AIM: Can you reproduce every line of the listing below word for word, leaving the pictures out?

DATA TO USE:
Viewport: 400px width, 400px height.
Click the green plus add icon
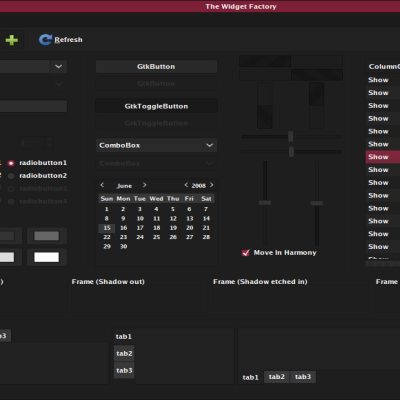[x=12, y=40]
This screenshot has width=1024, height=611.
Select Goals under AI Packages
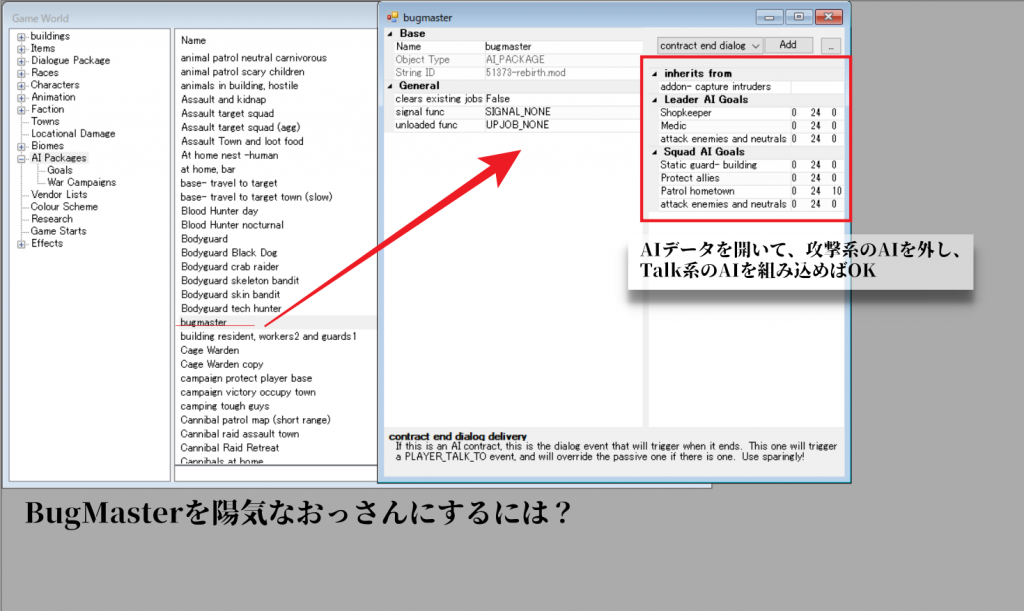click(x=59, y=170)
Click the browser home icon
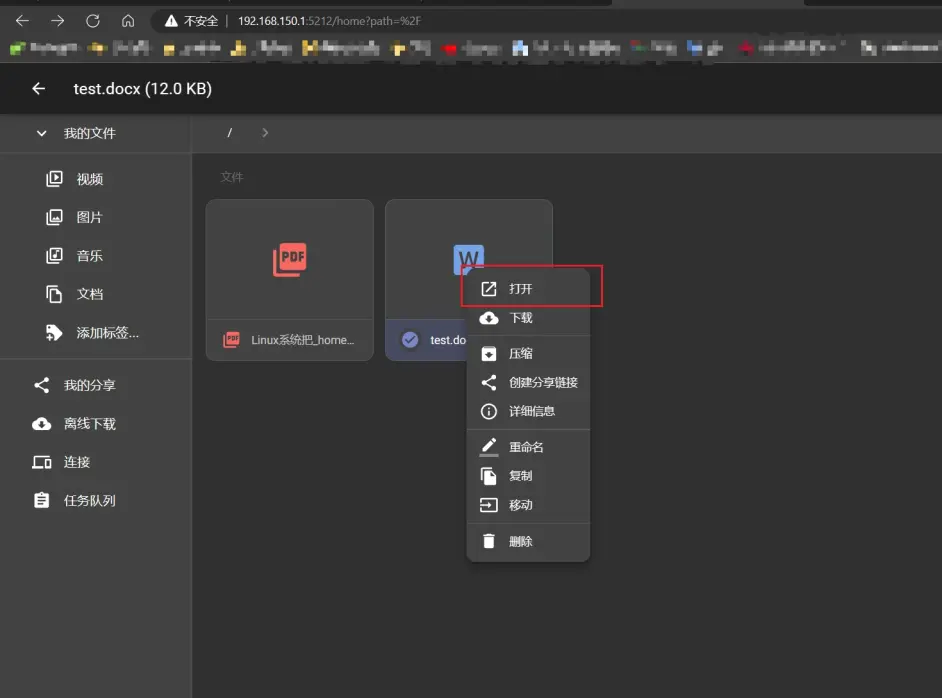 coord(127,20)
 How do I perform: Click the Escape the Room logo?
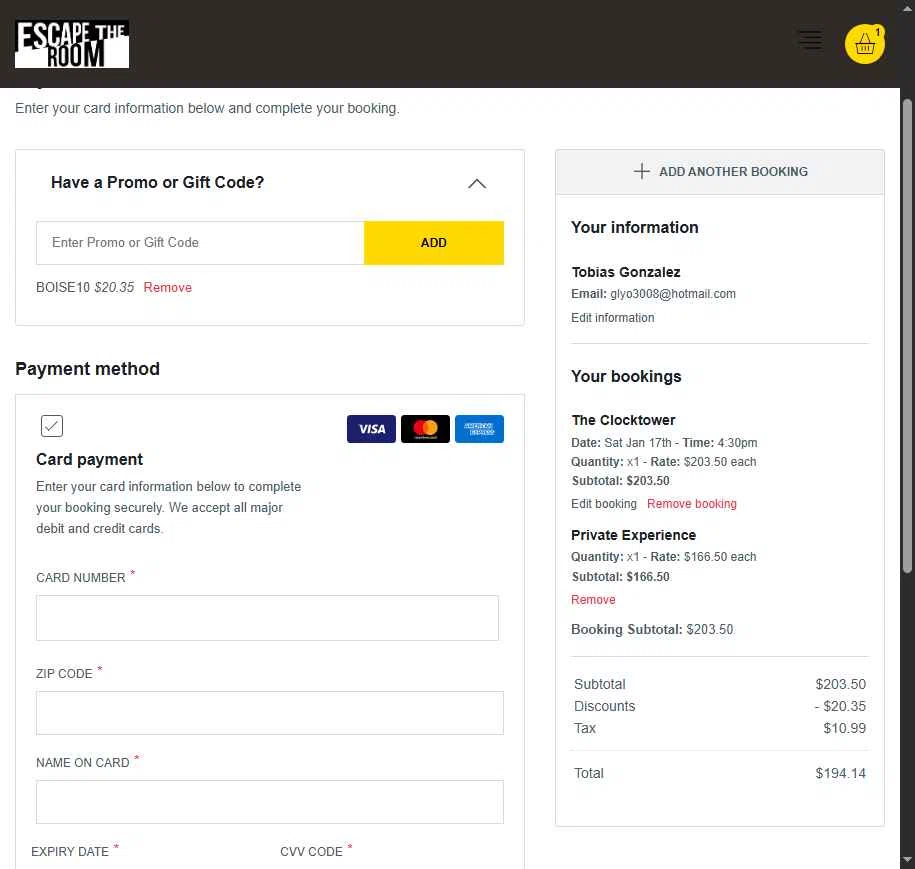pyautogui.click(x=72, y=44)
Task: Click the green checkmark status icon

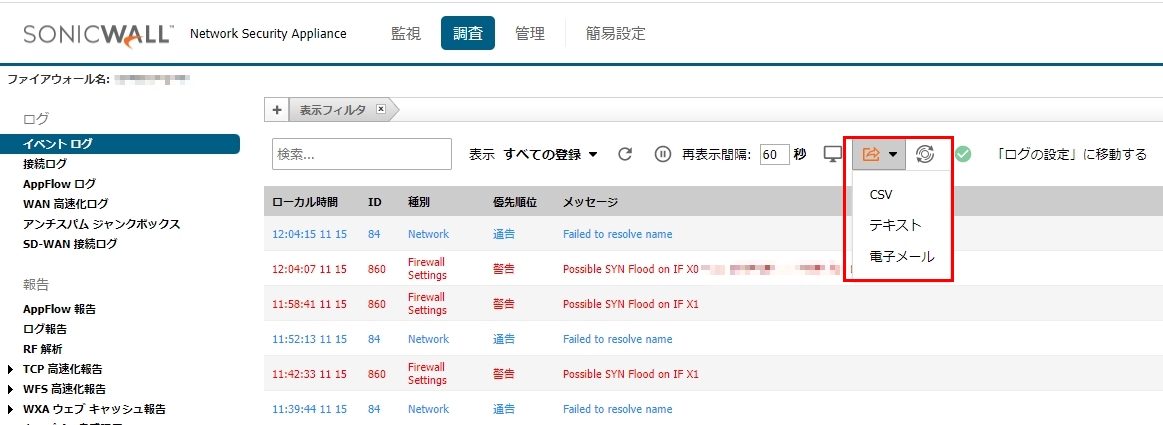Action: coord(962,154)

OUTPUT FOR THIS EXERCISE:
Viewport: 400px width, 400px height.
Click the green plus add icon
[x=12, y=40]
This screenshot has width=1024, height=611.
Select Goals under AI Packages
click(x=59, y=170)
Click the browser home icon
 coord(127,20)
 How do I perform: Click the Escape the Room logo?
pyautogui.click(x=72, y=44)
Task: Click the green checkmark status icon

Action: coord(962,154)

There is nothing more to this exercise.